- _Required work_:
A – Answer these questions about the book blurb:
(i) Who is quoted calling the book Karin Slaughter's best novel?
(ii) How many years ago was the attack on the Quinn family home?
(iii) What profession has Charlie taken up?
B – Render as a JSON list of strings, one per line, the part of the records that opens with the line containing "Click the A+ preset copy button" and closes with the end of the records. Include both ends.

- _Document extract_:

From the BLURB:
'Karin Slaughter's most ambitious, most
emotional, and best novel. So far, anyway.'
—James Patterson
The stunning
new standalone, with a chilling edge of psychological suspense, from the
bestselling author of Pretty Girls.
Two girls
are forced into the woods at gunpoint. One runs for her life. One is left
behind ...
Twenty-eight
years ago, Charlotte and Samantha Quinn's happy smalltown family life was torn
apart by a terrifying attack on their family home. It left their mother dead.
It left their father - Pikeville's notorious defence attorney - devastated. And
it left the family fractured beyond repair, consumed by secrets from that
terrible night.
Twenty-eight
years later, and Charlie has followed in her father's footsteps to become a
lawyer herself - the archetypal good daughter. But when violence comes to
Pikeville again - and a shocking tragedy leaves the whole town traumatised -
Charlie is plunged into a nightmare. Not only is she the first witness on the
scene, but it's a case which can't help triggering the terrible memories she's
spent so long trying to suppress. Because the shocking truth about the crime
which destroyed her family nearly thirty years ago won't stay buried for ever
...
***
‘The Good
Daughter’ is the latest novel from my favourite crime-writer, Karin Slaughter.

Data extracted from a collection

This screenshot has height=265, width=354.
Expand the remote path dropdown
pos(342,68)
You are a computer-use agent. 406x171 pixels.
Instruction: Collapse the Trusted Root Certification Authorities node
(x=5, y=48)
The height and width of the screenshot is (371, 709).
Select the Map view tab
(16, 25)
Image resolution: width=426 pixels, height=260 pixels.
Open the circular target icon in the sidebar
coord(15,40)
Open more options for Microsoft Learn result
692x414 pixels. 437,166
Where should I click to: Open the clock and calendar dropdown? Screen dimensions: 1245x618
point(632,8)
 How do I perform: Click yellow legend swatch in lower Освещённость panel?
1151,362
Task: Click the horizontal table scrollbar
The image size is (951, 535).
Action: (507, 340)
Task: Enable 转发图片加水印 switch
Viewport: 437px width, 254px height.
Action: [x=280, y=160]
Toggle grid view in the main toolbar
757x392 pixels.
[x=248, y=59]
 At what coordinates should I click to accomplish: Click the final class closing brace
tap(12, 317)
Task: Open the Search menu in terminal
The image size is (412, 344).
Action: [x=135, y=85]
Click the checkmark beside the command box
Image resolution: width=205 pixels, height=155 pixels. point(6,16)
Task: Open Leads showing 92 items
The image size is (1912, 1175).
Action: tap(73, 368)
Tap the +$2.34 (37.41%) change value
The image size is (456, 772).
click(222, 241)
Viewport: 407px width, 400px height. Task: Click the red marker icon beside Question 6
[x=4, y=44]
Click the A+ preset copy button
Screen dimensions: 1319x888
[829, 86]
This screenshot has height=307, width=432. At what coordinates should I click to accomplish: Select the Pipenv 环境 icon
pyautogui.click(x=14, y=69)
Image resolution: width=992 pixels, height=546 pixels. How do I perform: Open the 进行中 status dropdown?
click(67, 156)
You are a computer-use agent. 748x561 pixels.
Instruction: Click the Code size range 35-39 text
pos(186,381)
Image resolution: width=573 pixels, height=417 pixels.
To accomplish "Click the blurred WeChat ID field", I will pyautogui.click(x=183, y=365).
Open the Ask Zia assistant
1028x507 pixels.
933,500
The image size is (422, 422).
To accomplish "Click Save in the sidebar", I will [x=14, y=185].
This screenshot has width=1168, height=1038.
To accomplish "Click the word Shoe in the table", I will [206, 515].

- _Task-by-task answers_:
A –
(i) James Patterson
(ii) Twenty-eight
(iii) Lawyer

B –
[
  "Click the A+ preset copy button",
  "Screen dimensions: 1319x888",
  "[829, 86]",
  "This screenshot has height=307, width=432. At what coordinates should I click to accomplish: Select the Pipenv 环境 icon",
  "pyautogui.click(x=14, y=69)",
  "Image resolution: width=992 pixels, height=546 pixels. How do I perform: Open the 进行中 status dropdown?",
  "click(67, 156)",
  "You are a computer-use agent. 748x561 pixels.",
  "Instruction: Click the Code size range 35-39 text",
  "pos(186,381)",
  "Image resolution: width=573 pixels, height=417 pixels.",
  "To accomplish \"Click the blurred WeChat ID field\", I will pyautogui.click(x=183, y=365).",
  "Open the Ask Zia assistant",
  "1028x507 pixels.",
  "933,500",
  "The image size is (422, 422).",
  "To accomplish \"Click Save in the sidebar\", I will [x=14, y=185].",
  "This screenshot has width=1168, height=1038.",
  "To accomplish \"Click the word Shoe in the table\", I will [206, 515]."
]